I learned about investment company’s asset stripping their acquisitions by basically sacking all the middle managers, putting in their own people, ripping the heart out of the business to maximise profit, then selling it on. I wasn’t a victim here by the way. I just had to run my own store, but I watched as I went through five different employers in as many years. This was the late 80s and early 90s. The only real difference between then and now is that the illusion is no more. There’s no longer such a thing as a job for life.
I saw it coming and once I had let go of my inner rabbit, worked to diversify my experience. I worked hard over the next few years to make myself “employable” by building core skills and experience that would be useful no matter the industry I end up in. I ended up in the bar trade.
In the third bar I worked in, I found myself back in management and in the fourth, back to that old pattern, as I spent 4 years in the same pub, but working for as many different employers in that time.
A new dimension had manifested by this time however, as store managers also began to be targeted in the endless quest for profit. I watched as my own store manager was pushed out in favour of hiring someone on a lower salary. That wasn’t how the company sold it, but it was how it was.
A few good years in a restaurant then back to pubs. And back to that pattern again. It now feels like the bigger a company gets, the bigger a monster it becomes, as managers who don’t “fit” with the new regime are pushed out one way or another. Middle managers are turned into hatchet men or women to fulfil this end, on pain of their own job if they’re unwilling to comply.
These companies have become utterly callous in their approach, with the profit motive being worshipped above all else. Managers are put under appalling pressure to control costs, usually resulting in ridiculously overstretched staff in all parts of the business being expected to cope with everything thrown at them, for the pittance that is the minimum wage the company can get away with paying.
Naturally, they lose many good people as a result of their business methods. They also lose the loyalty of many of those who remain, resulting in reduced efficiency and therefore profit. This, unfortunately, results in ever more pressure and micromanagement. And so it continues on and on.

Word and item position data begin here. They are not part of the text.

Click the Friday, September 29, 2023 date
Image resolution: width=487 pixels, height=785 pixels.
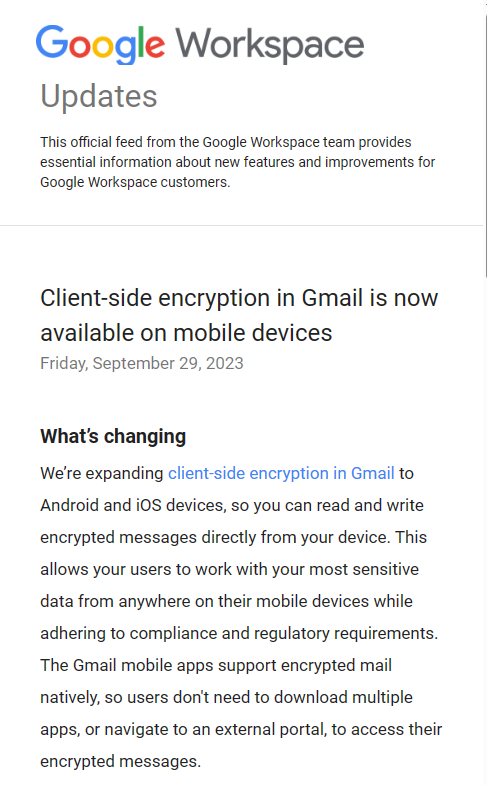(x=142, y=363)
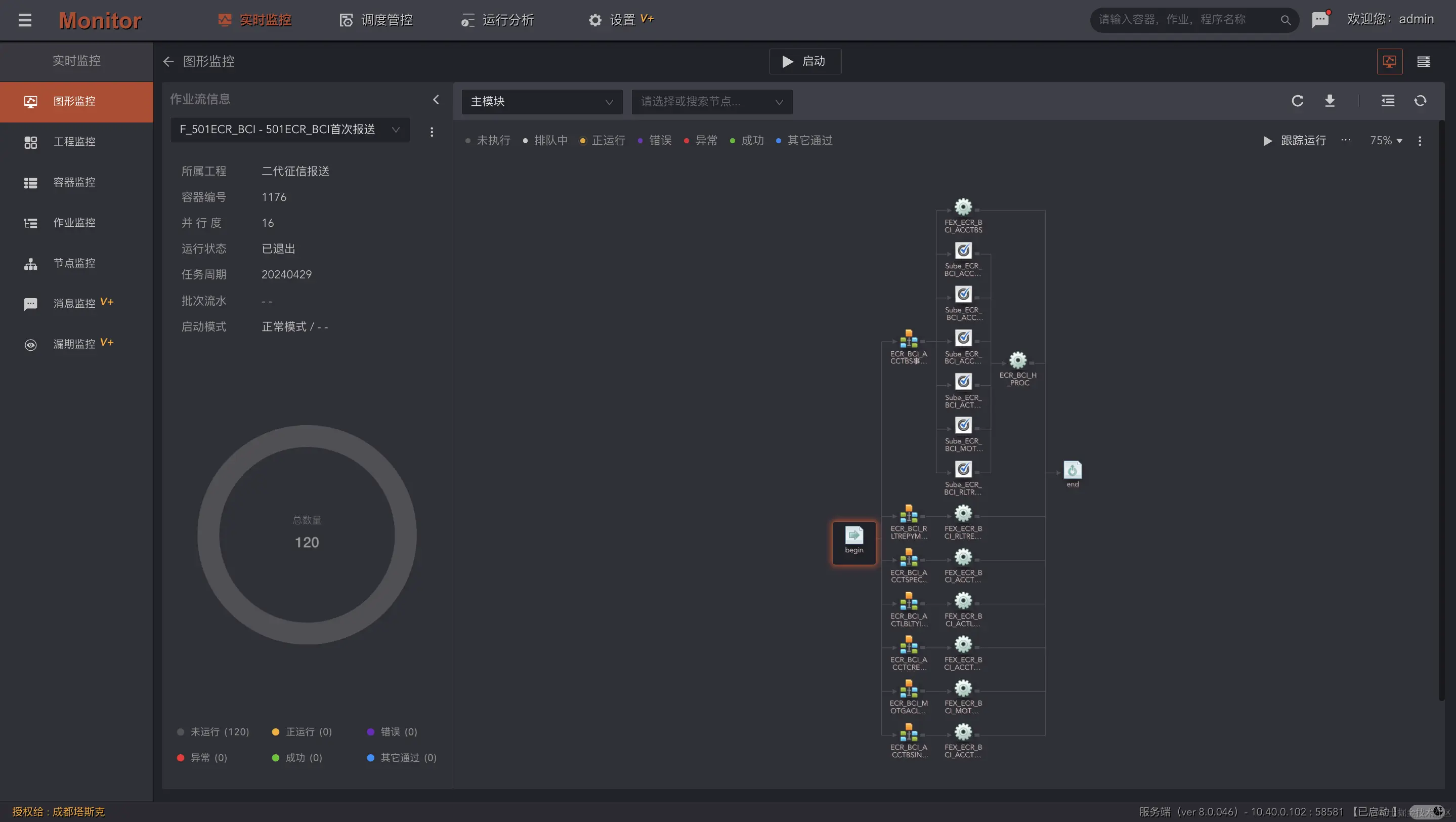Select the end node in flow graph
This screenshot has height=822, width=1456.
[x=1072, y=471]
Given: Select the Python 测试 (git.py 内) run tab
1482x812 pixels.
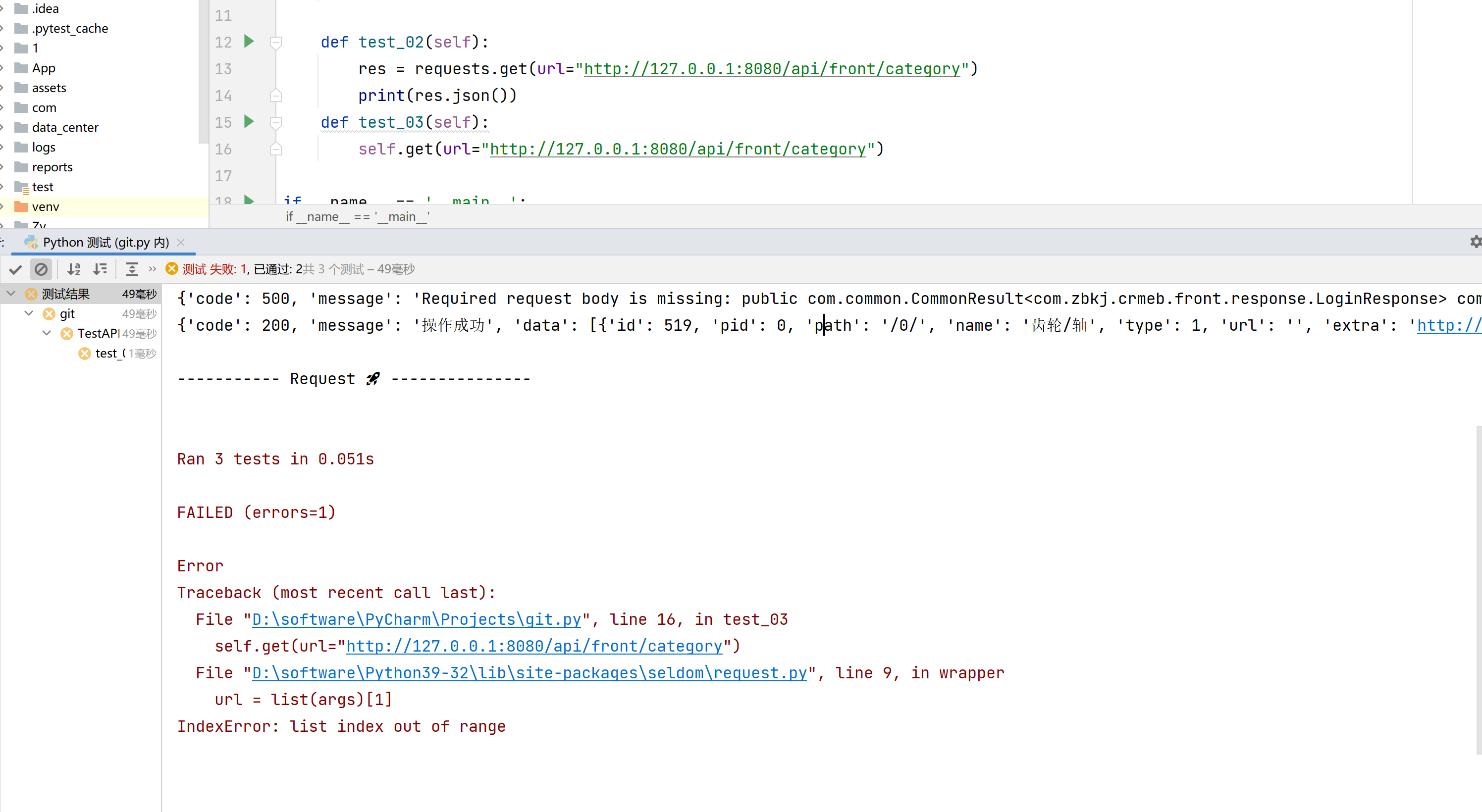Looking at the screenshot, I should [106, 242].
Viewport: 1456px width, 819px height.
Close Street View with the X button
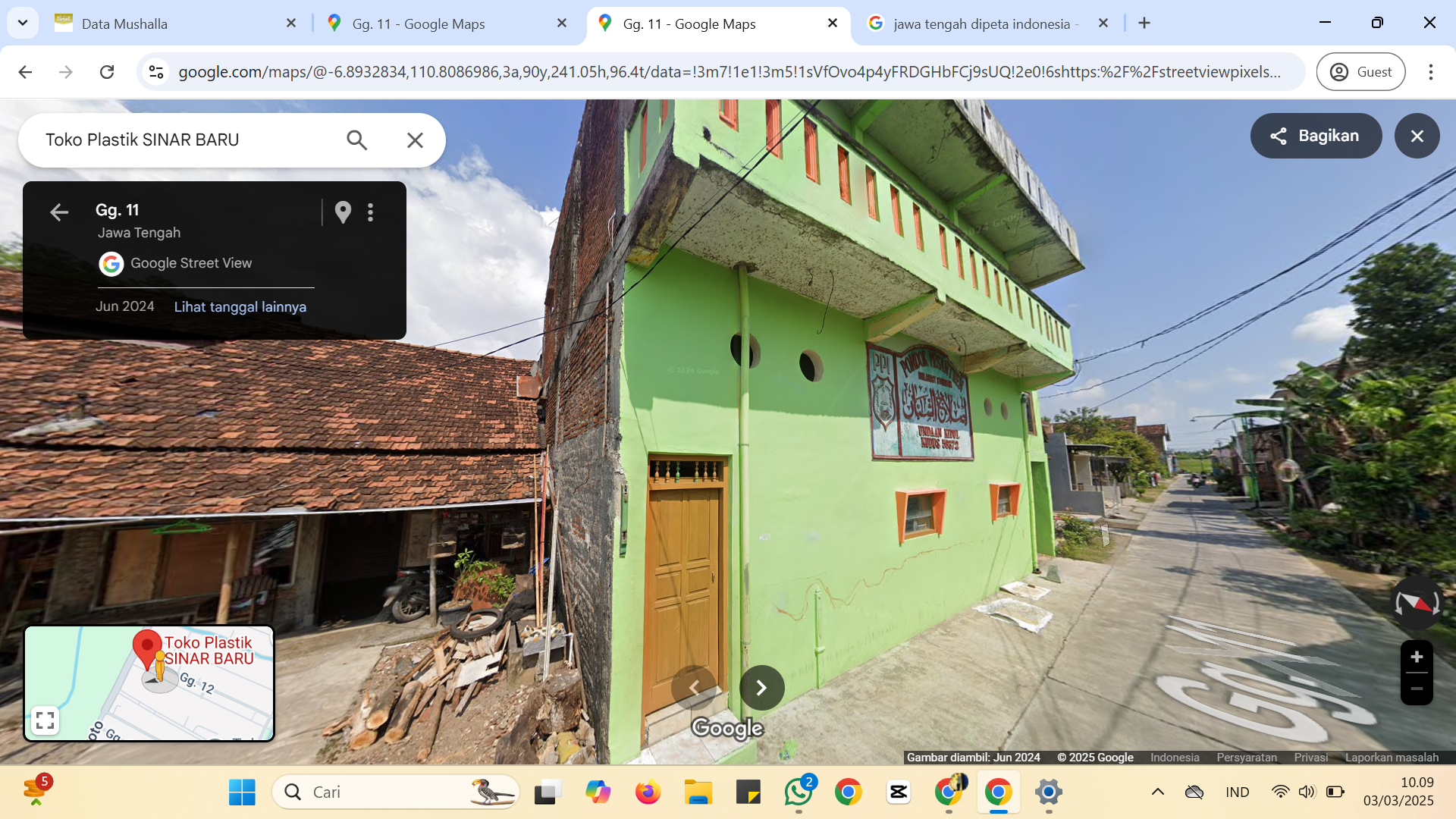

Now that I look back on my working life so far, I don’t think that I gave true justice to my predictions at the time. But I’m glad I made the choices I did as the roller-coaster I ended up riding would have been impossible otherwise.
As to an answer to the question “What’s a job worth?” From the perspective of one of these types of companies, very little. Perhaps we should return the favour and consider such a company as worth very little when considering who we want to spend so much of our time working hard for.